One classroom was occupied by the staff of battle group Red. Another held the staff of battle group Blue. A ‘sentry’ was at the door to ensure that a trip to the toilets did not include a chance to glimpse the gymnasium. For on the floor of the gymnasium model ships, drawn up into two battle fleets, were arranged and constantly moved by monitors. Isolated in the upstairs classrooms, the staffs would only be given information that could come from the crow’s nest of their tallest warship.
The staffs were all at sea but for us spectators, standing around the gymnasium, the whole picture was provided. On the stage a row of chairs gave half a dozen ‘referees’ a place to supervise, observe and declare damage or sinking as the engagement progressed.

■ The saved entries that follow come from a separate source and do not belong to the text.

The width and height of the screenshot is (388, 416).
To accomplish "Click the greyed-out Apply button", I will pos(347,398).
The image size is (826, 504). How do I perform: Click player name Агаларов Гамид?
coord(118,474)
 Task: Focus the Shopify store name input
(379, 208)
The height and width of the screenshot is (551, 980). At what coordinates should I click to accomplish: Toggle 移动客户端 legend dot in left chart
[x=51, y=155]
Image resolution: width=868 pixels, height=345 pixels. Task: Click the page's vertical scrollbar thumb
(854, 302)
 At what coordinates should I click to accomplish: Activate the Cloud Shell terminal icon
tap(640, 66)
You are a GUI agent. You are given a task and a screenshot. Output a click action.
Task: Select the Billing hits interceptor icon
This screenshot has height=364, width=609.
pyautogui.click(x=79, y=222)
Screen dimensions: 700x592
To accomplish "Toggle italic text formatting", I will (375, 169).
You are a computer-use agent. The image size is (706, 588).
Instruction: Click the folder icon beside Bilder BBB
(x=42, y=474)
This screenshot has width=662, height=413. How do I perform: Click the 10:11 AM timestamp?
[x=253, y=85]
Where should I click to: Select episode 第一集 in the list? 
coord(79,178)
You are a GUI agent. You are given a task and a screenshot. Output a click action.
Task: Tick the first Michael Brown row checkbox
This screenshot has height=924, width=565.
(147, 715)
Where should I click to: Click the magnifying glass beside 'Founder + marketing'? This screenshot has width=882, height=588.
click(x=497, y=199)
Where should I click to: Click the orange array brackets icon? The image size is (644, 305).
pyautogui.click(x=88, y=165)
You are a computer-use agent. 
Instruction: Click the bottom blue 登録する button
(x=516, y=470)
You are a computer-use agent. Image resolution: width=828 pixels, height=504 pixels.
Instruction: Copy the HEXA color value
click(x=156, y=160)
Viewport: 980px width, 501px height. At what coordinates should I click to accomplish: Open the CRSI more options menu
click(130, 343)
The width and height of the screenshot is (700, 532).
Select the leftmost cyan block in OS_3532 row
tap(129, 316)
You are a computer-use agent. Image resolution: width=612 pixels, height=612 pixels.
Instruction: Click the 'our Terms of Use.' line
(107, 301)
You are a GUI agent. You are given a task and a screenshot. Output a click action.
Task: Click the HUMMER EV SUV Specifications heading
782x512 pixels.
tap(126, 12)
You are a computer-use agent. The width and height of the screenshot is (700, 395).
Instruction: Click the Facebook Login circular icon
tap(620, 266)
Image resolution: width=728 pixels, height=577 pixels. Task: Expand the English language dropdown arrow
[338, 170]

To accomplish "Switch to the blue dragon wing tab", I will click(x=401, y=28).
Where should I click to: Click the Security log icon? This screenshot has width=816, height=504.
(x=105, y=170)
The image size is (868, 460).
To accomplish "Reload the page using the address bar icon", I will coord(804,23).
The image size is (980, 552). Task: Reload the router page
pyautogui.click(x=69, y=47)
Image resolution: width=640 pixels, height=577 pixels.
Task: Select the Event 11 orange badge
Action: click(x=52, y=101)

I was captivated. This was serious stuff and there were not many smiles or jokes. This was war and I had no doubt that many of those involved in this game knew what the real thing was like. I must have been an incongruous figure at these gatherings. I never painted a toy soldier or participated in any of the war games; younger than most of the others, all I did was ask questions. Fortunately most people enjoy answering reasonably sensible questions that test their expertise so I was accepted. Many years later it was that elaborate war game that provided the starting place and background to a book, and it was naval combat that was in my mind.